Ahora bien, no contamos con ninguna teoría o hipótesis que pueda dar cuenta de por qué ha sucedido esto, de por qué es tan vigorosa la música Occidental en sus prácticas singulares donde siempre parece haber lugar para un detalle nuevo, para una combinación inédita, para invenciones inesperadas donde constantemente hay espacio para una variación más. Sucede un poco como con las catedrales medievales europeas, de las cuales en general se ignora el nombre de quienes las hicieron, apenas se sabe que son creaciones grupales. La música en Occidente también empezó así en la Edad Media, pero a partir del Renacimiento comenzó a propagarse en ella una irrefrenable tendencia a un incremento de la diferencia entre un compositor y otro, entre una escuela y otra, entre un género de composición y otro; tendencias que a lo largo de los siglos no han hecho sino aumentar.
A todo esto, debemos y podemos agregar aún otro factor de lo que he nombrado como dimensión de misterio.
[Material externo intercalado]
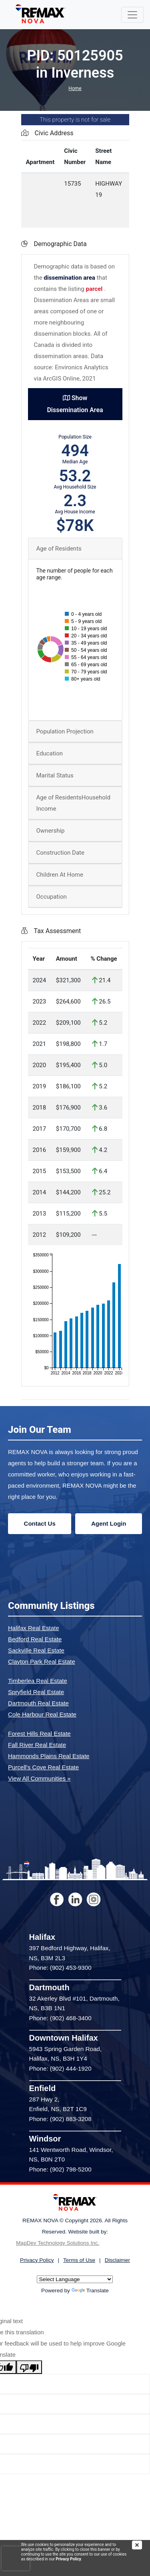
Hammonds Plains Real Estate (48, 1756)
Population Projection (65, 731)
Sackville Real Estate (36, 1650)
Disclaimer (117, 2260)
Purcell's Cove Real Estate (43, 1767)
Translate (90, 2291)
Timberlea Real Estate (37, 1680)
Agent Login (108, 1523)
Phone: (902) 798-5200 (60, 2169)
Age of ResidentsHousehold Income (73, 803)
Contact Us (40, 1523)
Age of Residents (59, 548)
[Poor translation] (29, 2367)
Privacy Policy (68, 2559)
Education (49, 753)
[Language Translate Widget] (75, 2279)
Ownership (50, 830)
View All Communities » (39, 1778)
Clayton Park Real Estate (41, 1661)
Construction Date (60, 852)
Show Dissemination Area (75, 404)
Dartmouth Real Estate (38, 1703)
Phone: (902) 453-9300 (60, 1967)
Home (74, 88)
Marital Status (55, 775)
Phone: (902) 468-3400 (60, 2018)
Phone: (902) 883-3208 (60, 2118)
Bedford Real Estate (35, 1639)
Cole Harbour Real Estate (42, 1714)
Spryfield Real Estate (36, 1692)
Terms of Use (79, 2260)
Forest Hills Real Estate (39, 1733)
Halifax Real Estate (33, 1628)
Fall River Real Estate (37, 1744)
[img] (141, 2545)
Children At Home (59, 874)
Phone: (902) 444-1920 (60, 2068)
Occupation (51, 896)
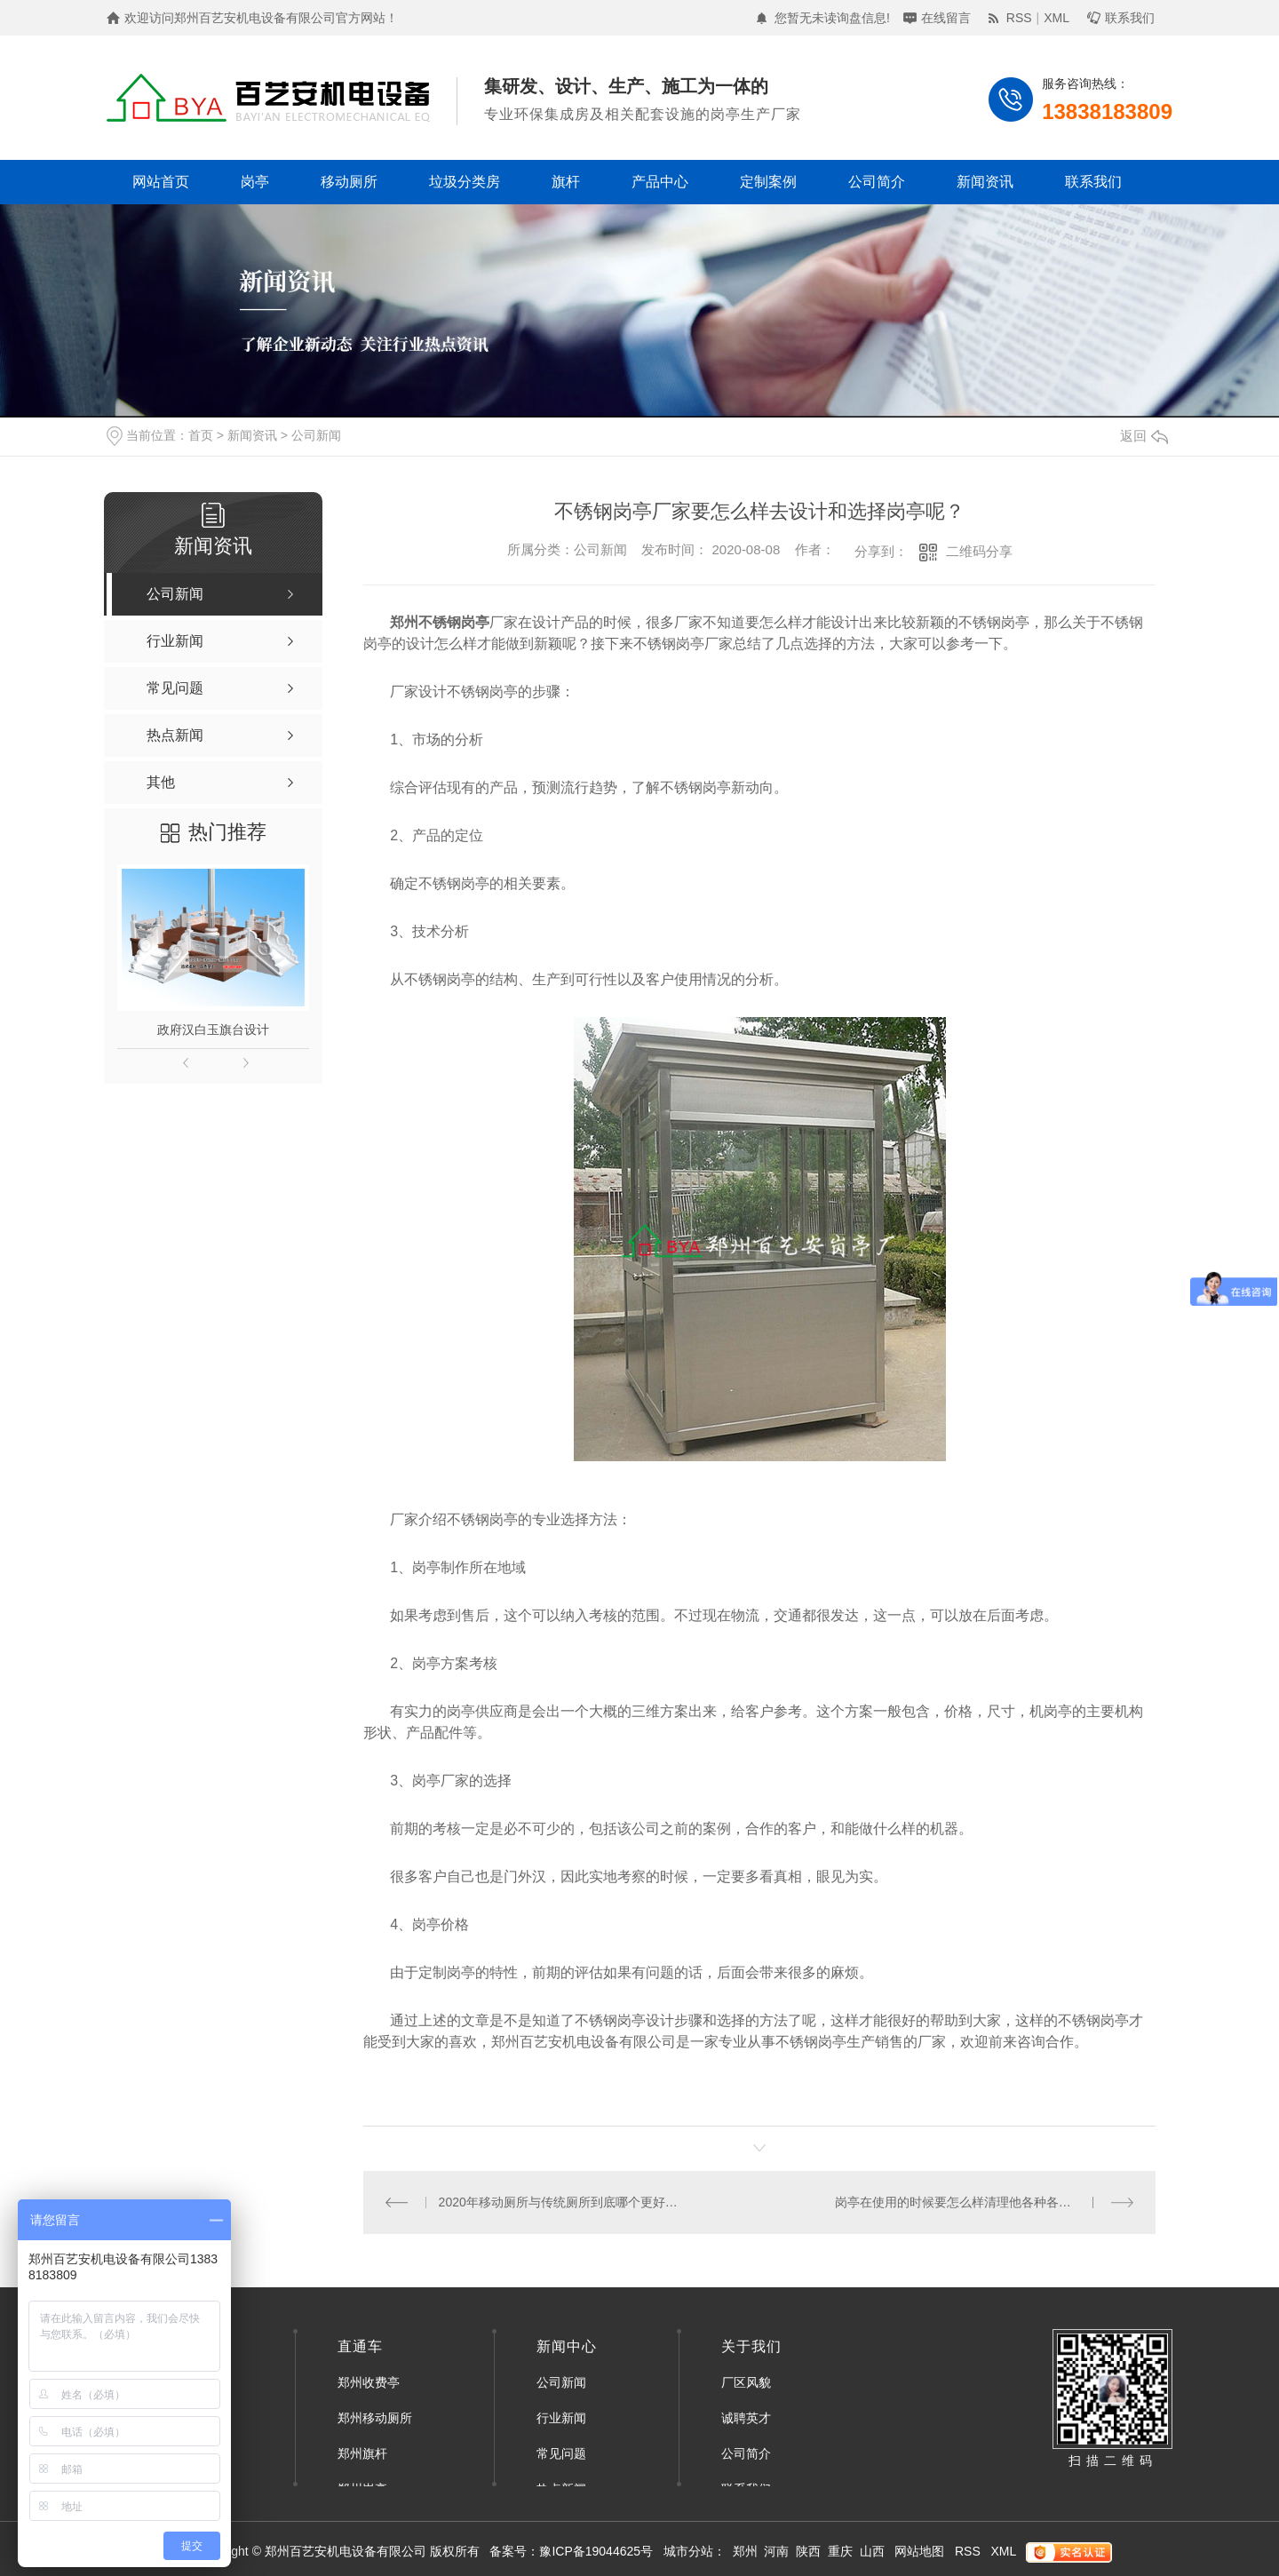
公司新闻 (316, 435)
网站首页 (160, 181)
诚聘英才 (746, 2418)
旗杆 (566, 181)
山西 (872, 2551)
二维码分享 (979, 551)
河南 (776, 2551)
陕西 (808, 2551)
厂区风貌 (746, 2382)
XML (1056, 18)
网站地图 (919, 2551)
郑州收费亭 (369, 2382)
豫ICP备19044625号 (596, 2551)
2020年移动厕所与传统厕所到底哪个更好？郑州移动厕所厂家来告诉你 (562, 2202)
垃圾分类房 (464, 181)
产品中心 (660, 181)
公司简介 (876, 181)
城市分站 (688, 2551)
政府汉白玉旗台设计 (213, 1029)
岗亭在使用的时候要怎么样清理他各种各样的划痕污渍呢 (984, 2202)
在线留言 (946, 18)
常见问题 (561, 2453)
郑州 (745, 2551)
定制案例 (768, 181)
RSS (1019, 18)
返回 (1144, 435)
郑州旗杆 (362, 2453)
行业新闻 (561, 2418)
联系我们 (1130, 18)
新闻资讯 (985, 181)
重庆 (840, 2551)
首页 (200, 435)
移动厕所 (349, 181)
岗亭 (255, 181)
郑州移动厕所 (375, 2418)
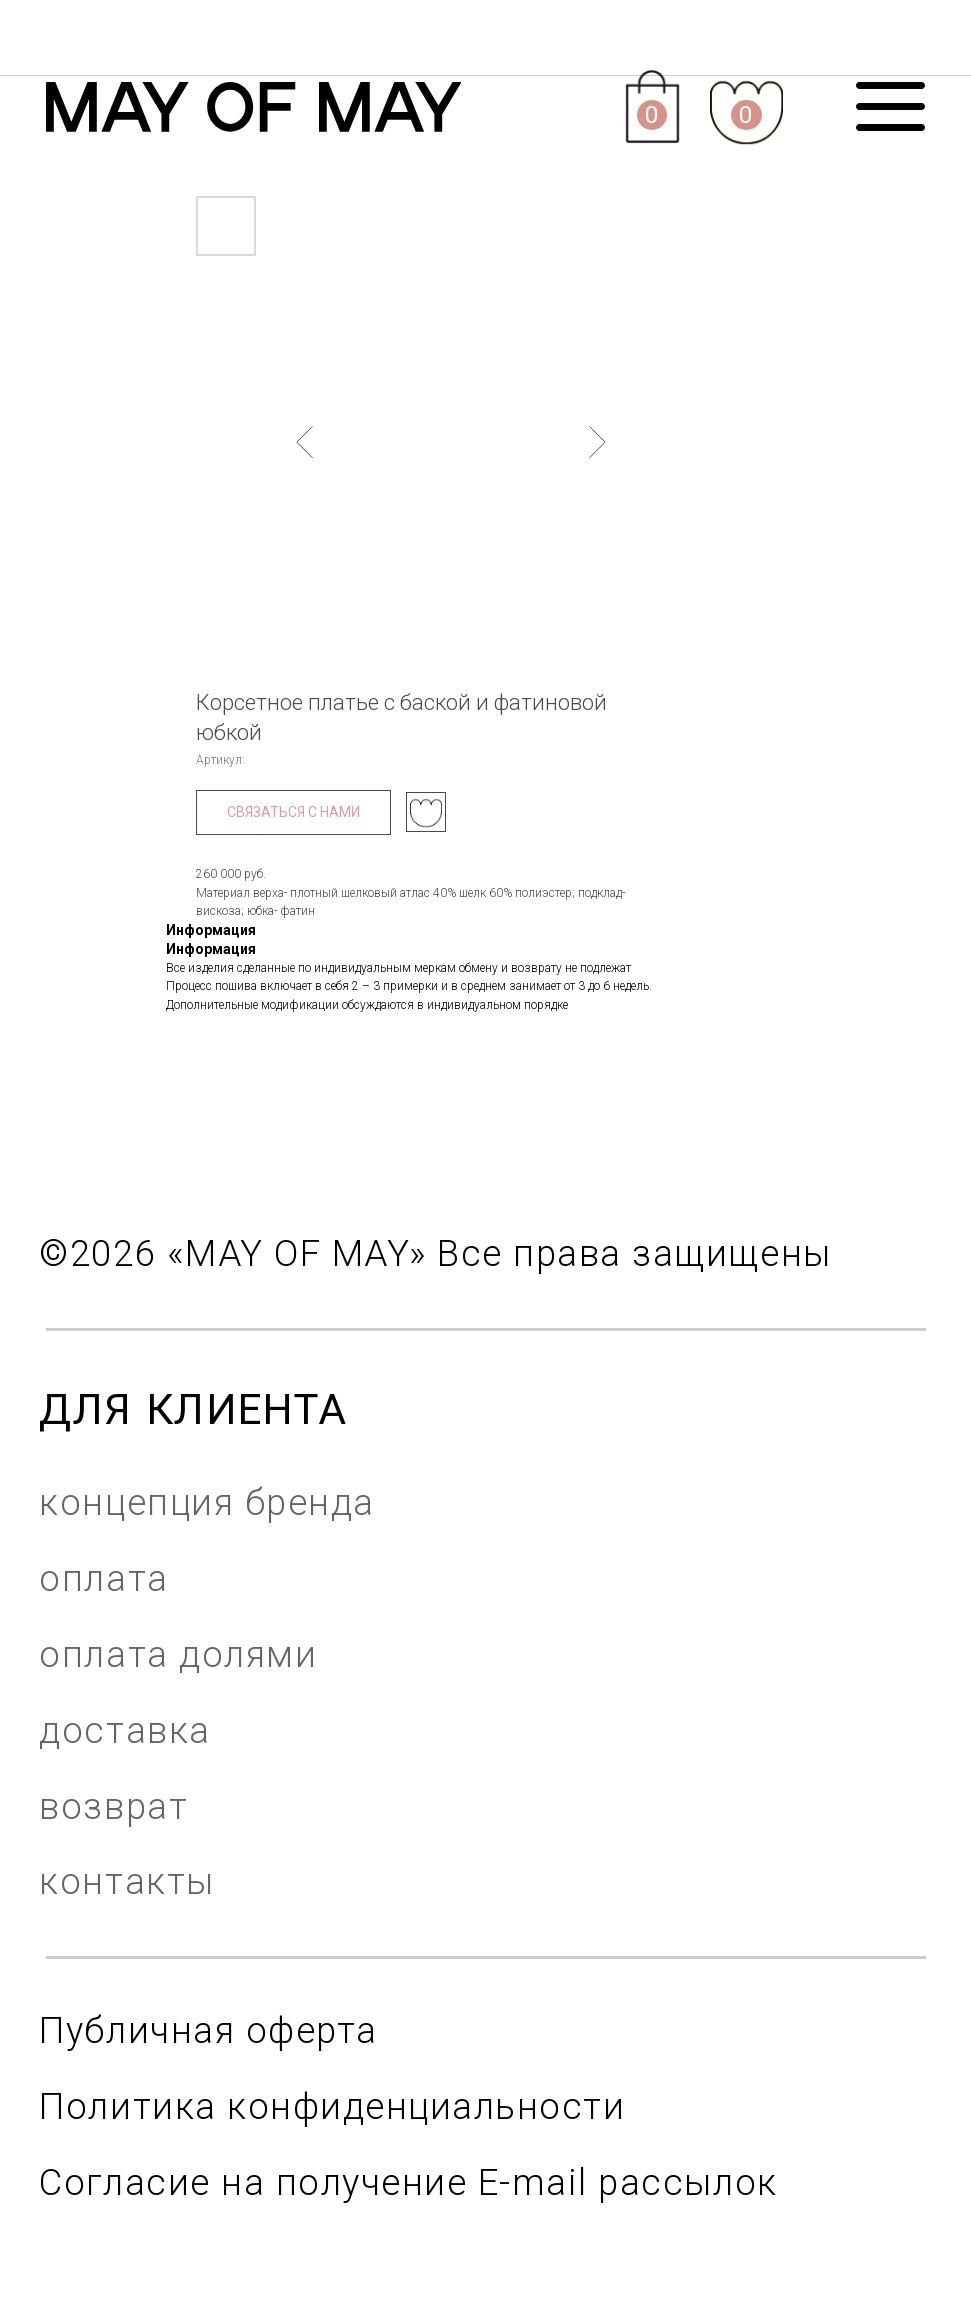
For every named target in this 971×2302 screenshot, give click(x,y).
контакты (126, 1881)
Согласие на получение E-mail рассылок (408, 2182)
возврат (113, 1806)
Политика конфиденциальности (332, 2106)
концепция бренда (206, 1502)
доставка (124, 1730)
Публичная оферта (208, 2030)
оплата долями (178, 1654)
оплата (103, 1578)
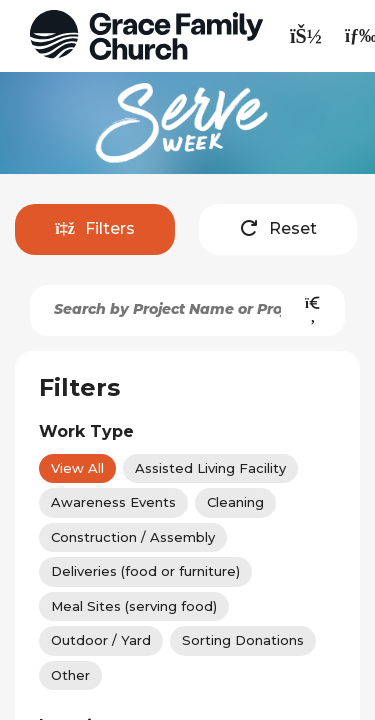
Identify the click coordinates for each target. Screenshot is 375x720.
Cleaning (235, 502)
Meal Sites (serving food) (134, 606)
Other (70, 675)
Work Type (86, 431)
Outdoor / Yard (101, 640)
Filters (95, 228)
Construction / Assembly (133, 537)
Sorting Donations (243, 640)
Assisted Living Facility (210, 468)
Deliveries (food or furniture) (145, 571)
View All (77, 468)
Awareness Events (113, 502)
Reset (278, 228)
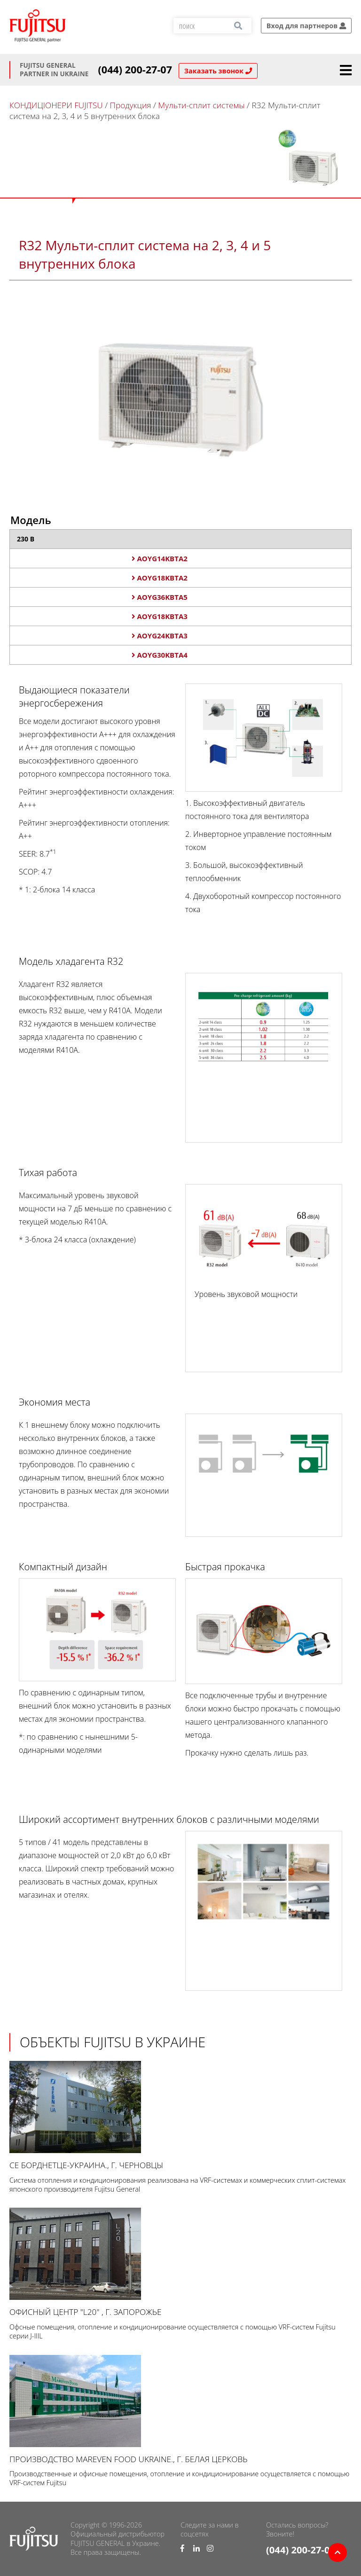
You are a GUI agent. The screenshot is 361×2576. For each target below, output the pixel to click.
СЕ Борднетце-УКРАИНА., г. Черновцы (180, 2116)
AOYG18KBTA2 (160, 577)
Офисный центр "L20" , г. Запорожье (180, 2262)
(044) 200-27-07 (135, 69)
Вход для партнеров (306, 25)
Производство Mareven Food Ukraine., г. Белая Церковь (180, 2410)
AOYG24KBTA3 (160, 635)
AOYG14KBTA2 (160, 558)
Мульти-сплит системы (201, 105)
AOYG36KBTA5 (160, 597)
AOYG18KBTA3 (160, 616)
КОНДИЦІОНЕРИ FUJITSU (56, 105)
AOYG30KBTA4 (160, 655)
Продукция (130, 105)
Se trata de algo no siempre fácil de identificar o referir a algo que dice un compositor cuando escribe: la música se interna en terrenos y puede llegar mucho más lejos que lo que llegarían la poesía, la literatura, o la filosofía, pero no se sabe por qué puede llegar hasta allí y ese lugar al que llega no es uno que podría ponerse en palabras. Un elemento especialmente duro del fenómeno musical es que no se puede traducir al lenguaje verbal. Esto es curioso, dado que es relativamente fácil escribir una canción que tenga letra y música, nos sobran ejemplos de esto, y no pocas veces valorizamos la belleza de la letra cuando escuchamos Yesterday, o algo por el estilo. Pero sin embargo este principio de igualdad resulta que no es tal. Lo prueba el hecho de la enorme cantidad de oyentes que tararean a su manera tales o cuales canciones con texto en inglés, y les gusta mucho hacerlo, sin tener la menor idea de lo que significa verbalmente lo que están cantando, vale decir que allí pesa la fuerza de la música, no el contenido del texto. Es más, esto suele pasar incluso con canciones en castellano, pero cantadas por alguien que no se esfuerza demasiado en que le entendamos lo que está cantando, y debemos contentarnos con disfrutar la melodía, el ritmo, etc., etc., todo lo que es puramente musical. Hay excepciones en esto: uno siempre le puede entender a Frank Sinatra o a Carlos Gardel, pero son excepciones. Es un hecho muy raro porque es probable que en los principios de su historia la música se haya apoyado más en el canto, y sin embargo lo que tiene de propiamente musical resiste su reducción a lo verbal, aún en compositores, caso Juan Sebastián Bach, que gustan mucho de, por ejemplo, poner en canción un trozo de la Biblia conocido por todos sus cultores.
Con estas conclusiones inconclusas e improbables podemos hacer una pausa en esta segunda parte tomando aliento para pasar más tarde a una tercera.